Consumer Health Sites Not for the Faint of Heart
- Posted March 21st 2008
- Comments (0)
- by Janice
Steve Case, the keynote speaker at yesterday’s EconHealth seminar, and CEO of Revolution Health, used the phrase “not for the faint of heart” to describe the current environment for producing healthcare content for the consumer market. Chris Schroeder, CEO of the HealthCentral Network, repeated the phrase in the introduction to his opening panel. It’s an apt way of summing up the themes of the seminar that focused on the money flow in early-stage digital consumer health companies.
Case used the analogy of his experience getting consumers engaged in online communication at AOL and predicted that the time horizon spans 10 to 20 years before the full “sea change” occurs in the healthcare sector. Significant additional hurdles exist in the health market, which has a complex institutional structure with layers of agents that constrain consumer choice and behavior. The agents include employers who remain the primary payers of health insurance, the health insurance companies as payer-intermediaries between consumers and providers, and government agencies that create policy and regulations—and are also a major payer of healthcare services. Layers of constraints also exist for the physicians and other healthcare professionals who offer health services.

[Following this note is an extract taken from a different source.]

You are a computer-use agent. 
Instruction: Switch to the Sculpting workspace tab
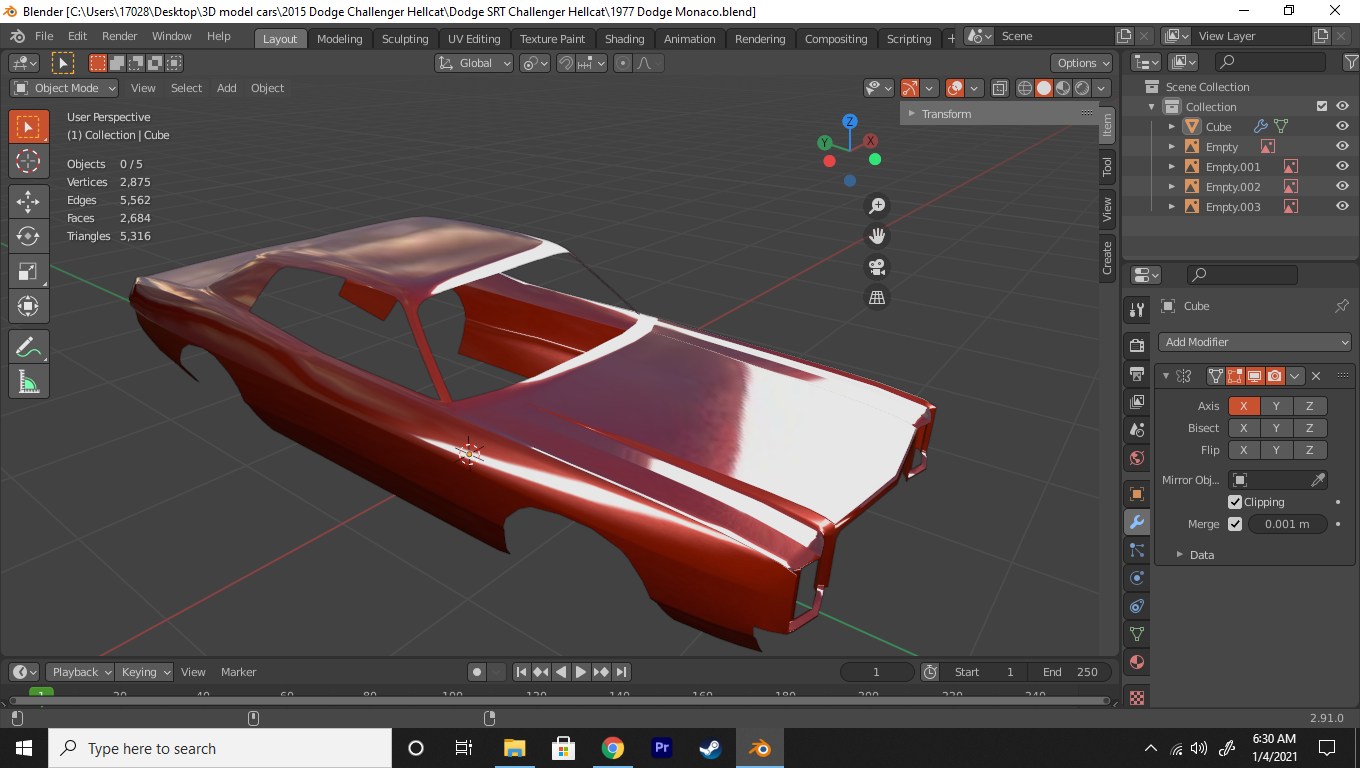404,39
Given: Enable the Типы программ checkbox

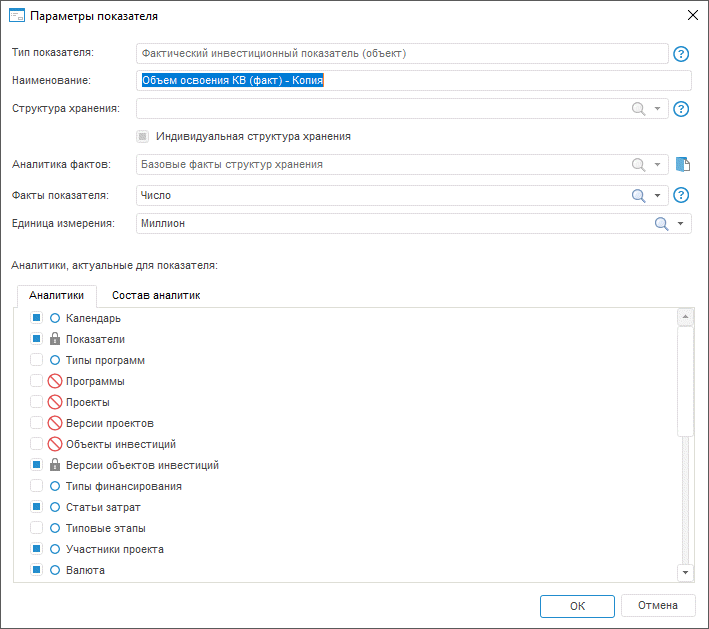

Still, Steve and other speakers did not present a gloomy future for health content start-ups and established healthcare publishers. There is overwhelming agreement that the US is moving toward a consumer-centric healthcare system and there are ample opportunities for companies that create innovative applications to improve the efficiency of healthcare consumption. But the timing of adoption by consumers is very difficult to predict, especially in an environment of constrained choice. Deep pockets help. And, it helps to have alternative sources of revenue to keep afloat while the “tectonic shifts” in healthcare settle. Without significant resources, the most likely future for most of today’s consumer health start-ups will be acquisition by a large more diversified health content or health IT company.